### PAGE EXCERPT

By: Kathryn Senior PhD - Updated: 5 Dec 2012 | comments*Discuss
 
Genetic Testing Deafness Genes For

Many types of deafness and hearing loss have nothing to do with genetics. Anyone can sustain hearing loss after being exposed to an extremely loud noise, because of an accident or injury, or because of long-term exposure to noise above the recommended levels. Other types of deafness are solely down to genetics. Around 750 children are born each year with profound sensorineural deafness because of gene mutations. Some of these have been found recently. In other people, genetics may play some role, maybe making them more sensitive to hearing damage through exposure to noise that other people can cope with easily without it affecting their hearing. Finding the genes responsible in this case is far more difficult.

### WHAT TO DO
Continue the excerpt on genetic causes of deafness, starting after its final sentence.

### INFORMATION SUPPLIED

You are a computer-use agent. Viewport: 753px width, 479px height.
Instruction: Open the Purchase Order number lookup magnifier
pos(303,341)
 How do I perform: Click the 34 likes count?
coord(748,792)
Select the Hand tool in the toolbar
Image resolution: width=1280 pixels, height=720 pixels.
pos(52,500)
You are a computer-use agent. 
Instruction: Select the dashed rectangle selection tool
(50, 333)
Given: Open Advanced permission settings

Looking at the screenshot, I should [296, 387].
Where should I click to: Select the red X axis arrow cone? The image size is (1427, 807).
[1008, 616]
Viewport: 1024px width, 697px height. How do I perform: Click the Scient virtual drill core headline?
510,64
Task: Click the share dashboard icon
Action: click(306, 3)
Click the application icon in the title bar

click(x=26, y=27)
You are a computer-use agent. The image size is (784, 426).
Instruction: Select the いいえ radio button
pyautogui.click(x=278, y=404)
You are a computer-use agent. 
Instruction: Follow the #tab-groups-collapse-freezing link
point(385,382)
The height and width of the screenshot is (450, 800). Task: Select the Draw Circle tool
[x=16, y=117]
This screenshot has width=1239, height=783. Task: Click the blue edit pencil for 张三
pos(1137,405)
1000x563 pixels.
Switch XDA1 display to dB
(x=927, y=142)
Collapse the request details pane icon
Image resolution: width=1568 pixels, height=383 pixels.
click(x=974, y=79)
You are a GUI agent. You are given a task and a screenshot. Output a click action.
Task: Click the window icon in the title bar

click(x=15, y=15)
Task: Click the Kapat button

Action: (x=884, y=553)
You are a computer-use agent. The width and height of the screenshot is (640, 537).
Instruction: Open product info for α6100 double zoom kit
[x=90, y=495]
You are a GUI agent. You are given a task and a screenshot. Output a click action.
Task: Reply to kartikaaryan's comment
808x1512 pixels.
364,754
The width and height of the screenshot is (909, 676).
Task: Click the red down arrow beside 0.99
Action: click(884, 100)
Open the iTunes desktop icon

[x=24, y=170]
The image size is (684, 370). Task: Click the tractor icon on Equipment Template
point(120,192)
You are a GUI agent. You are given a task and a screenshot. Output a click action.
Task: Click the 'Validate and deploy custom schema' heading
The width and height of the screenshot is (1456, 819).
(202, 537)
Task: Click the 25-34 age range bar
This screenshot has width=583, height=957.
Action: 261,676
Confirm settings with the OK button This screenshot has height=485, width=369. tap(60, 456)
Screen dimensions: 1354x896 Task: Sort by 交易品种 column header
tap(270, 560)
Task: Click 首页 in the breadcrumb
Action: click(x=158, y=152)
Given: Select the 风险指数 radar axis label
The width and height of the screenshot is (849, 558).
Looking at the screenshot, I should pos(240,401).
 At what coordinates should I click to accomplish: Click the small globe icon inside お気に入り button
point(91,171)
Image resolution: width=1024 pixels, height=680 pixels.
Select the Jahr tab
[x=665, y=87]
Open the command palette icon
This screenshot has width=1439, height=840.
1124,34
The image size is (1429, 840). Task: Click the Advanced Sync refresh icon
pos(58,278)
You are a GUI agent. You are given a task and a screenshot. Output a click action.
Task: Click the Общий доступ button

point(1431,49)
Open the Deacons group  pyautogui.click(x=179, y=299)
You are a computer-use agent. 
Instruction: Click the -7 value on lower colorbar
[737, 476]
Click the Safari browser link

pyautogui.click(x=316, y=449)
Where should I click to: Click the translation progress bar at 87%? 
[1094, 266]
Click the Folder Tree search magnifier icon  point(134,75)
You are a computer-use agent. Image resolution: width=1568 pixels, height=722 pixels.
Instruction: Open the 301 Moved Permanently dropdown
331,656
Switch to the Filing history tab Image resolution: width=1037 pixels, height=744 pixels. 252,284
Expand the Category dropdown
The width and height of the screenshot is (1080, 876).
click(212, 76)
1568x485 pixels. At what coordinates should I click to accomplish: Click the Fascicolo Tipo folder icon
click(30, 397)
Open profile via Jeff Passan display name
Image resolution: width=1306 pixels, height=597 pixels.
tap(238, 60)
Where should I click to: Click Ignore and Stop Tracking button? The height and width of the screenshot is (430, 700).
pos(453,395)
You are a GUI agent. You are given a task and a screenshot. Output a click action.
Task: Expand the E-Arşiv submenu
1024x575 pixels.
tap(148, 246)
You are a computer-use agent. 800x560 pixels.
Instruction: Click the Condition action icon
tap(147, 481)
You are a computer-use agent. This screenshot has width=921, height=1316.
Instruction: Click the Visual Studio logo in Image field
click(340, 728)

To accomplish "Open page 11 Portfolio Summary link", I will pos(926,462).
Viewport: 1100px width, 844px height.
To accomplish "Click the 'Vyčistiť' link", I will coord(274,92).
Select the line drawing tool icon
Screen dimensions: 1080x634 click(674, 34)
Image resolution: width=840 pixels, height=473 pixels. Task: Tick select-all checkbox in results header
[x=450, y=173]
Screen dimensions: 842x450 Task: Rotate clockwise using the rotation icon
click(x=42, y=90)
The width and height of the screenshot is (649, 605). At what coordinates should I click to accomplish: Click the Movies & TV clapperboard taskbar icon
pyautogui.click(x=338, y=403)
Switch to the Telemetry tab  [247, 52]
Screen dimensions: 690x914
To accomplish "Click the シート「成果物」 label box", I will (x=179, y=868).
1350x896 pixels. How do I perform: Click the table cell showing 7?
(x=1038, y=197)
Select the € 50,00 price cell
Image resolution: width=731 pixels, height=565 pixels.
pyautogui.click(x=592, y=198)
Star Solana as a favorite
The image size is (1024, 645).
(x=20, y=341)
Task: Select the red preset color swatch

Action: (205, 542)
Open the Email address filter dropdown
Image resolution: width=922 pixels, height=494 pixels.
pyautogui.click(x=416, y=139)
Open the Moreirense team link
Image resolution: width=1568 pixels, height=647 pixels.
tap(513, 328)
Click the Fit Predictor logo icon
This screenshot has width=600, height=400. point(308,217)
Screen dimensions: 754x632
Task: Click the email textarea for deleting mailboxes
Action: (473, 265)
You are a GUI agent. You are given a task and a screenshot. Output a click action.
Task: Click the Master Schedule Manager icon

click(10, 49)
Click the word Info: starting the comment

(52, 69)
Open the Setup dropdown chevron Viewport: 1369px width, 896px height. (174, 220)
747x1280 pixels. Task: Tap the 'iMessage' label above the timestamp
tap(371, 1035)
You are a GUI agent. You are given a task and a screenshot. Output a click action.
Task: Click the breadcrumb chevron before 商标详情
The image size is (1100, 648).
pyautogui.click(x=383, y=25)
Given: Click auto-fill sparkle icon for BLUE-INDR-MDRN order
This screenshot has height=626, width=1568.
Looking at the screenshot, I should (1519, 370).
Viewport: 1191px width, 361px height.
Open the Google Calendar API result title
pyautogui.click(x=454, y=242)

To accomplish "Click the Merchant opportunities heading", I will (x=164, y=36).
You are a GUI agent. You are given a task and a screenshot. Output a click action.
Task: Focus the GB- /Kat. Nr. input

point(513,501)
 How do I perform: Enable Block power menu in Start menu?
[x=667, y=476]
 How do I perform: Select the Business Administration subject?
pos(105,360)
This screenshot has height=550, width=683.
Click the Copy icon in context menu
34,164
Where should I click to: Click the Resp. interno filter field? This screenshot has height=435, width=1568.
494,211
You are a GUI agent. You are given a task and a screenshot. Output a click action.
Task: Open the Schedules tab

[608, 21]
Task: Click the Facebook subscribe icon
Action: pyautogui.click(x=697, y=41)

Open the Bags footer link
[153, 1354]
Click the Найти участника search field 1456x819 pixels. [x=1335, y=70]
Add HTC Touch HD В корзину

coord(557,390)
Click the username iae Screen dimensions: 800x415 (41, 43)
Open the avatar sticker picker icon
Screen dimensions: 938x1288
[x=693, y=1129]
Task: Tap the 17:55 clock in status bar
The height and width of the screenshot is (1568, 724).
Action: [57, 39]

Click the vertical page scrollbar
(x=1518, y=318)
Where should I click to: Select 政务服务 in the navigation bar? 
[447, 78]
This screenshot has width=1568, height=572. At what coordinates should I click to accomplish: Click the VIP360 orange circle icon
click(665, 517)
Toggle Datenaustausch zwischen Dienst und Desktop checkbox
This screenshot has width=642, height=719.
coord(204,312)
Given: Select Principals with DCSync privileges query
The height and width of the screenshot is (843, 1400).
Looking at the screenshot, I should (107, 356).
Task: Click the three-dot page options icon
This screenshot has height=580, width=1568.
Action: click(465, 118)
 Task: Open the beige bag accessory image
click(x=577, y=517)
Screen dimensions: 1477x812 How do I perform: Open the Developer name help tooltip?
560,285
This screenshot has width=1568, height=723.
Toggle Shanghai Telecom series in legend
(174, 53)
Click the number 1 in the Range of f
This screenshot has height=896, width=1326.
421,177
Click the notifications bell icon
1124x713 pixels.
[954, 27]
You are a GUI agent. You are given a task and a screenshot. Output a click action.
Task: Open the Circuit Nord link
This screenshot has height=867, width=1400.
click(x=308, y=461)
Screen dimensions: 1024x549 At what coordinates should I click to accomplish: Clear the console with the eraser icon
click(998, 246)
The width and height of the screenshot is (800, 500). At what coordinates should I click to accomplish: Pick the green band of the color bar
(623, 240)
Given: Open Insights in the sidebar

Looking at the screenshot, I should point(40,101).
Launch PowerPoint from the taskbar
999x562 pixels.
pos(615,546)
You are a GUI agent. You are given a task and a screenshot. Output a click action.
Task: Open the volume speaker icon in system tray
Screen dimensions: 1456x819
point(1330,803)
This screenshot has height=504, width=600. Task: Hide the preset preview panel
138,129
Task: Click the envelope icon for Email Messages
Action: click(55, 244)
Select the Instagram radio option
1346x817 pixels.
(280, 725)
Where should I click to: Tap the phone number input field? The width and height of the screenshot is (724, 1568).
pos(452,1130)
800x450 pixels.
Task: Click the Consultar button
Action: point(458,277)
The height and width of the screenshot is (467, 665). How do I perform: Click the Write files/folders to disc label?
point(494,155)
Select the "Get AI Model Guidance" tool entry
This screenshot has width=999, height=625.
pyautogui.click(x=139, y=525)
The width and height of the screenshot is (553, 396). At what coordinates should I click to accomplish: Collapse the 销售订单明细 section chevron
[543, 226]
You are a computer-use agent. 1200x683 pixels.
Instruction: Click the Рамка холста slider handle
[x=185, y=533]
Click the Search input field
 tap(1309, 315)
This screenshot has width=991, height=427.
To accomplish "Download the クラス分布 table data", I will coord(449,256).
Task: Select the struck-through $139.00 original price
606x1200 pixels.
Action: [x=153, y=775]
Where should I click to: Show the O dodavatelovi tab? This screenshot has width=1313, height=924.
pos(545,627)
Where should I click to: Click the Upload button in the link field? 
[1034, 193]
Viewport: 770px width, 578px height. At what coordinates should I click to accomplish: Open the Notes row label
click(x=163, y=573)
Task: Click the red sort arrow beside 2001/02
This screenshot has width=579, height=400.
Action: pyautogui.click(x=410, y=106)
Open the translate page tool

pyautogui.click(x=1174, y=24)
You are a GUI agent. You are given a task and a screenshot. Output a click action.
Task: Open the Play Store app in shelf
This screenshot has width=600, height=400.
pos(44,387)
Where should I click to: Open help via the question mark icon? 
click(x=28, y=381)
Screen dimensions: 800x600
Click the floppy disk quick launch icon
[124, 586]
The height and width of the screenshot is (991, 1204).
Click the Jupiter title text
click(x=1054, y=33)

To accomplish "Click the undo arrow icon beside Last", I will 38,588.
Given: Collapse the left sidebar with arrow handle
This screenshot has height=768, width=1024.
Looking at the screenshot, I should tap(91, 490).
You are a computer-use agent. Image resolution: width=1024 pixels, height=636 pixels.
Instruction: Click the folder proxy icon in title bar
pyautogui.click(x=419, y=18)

### EXERCISE RESPONSE
Genes and Congenital Deafness

Around half of the children born each year with profound congenital deafness have a definite gene mutation that has caused their condition. One gene identified is the PTPRQ gene. This has been researched after it was implicated as the cause of inherited deafness in several affected families. The advent of DNA technology has made further work on these families possible and has confirmed this gene as having a definite association with profound deafness. The work has also enabled researchers to identify two more genes that also cause deafness.

The three genes are different but encode proteins that play an important role in the process that leads to development of the hair cells in the cochlea of the ear. These tiny hair cells line the cochlea and the ear canal, where they sway about in the fluid picking up every tiny vibration. The hair cells are sensory receptors that link to other cells that transfer this information into electrical nerve signals that then go to the brain where they are perceived as sounds. Damage to a large number of hair cells, such as by taking a drug that destroys them, can lead to deafness. In children born with profound deafness, with mutations in any one of these three genes, the hair cells fail to develop. After birth, nothing can really be done to stimulate them to develop, so the neural pathways that would allow hearing are never made.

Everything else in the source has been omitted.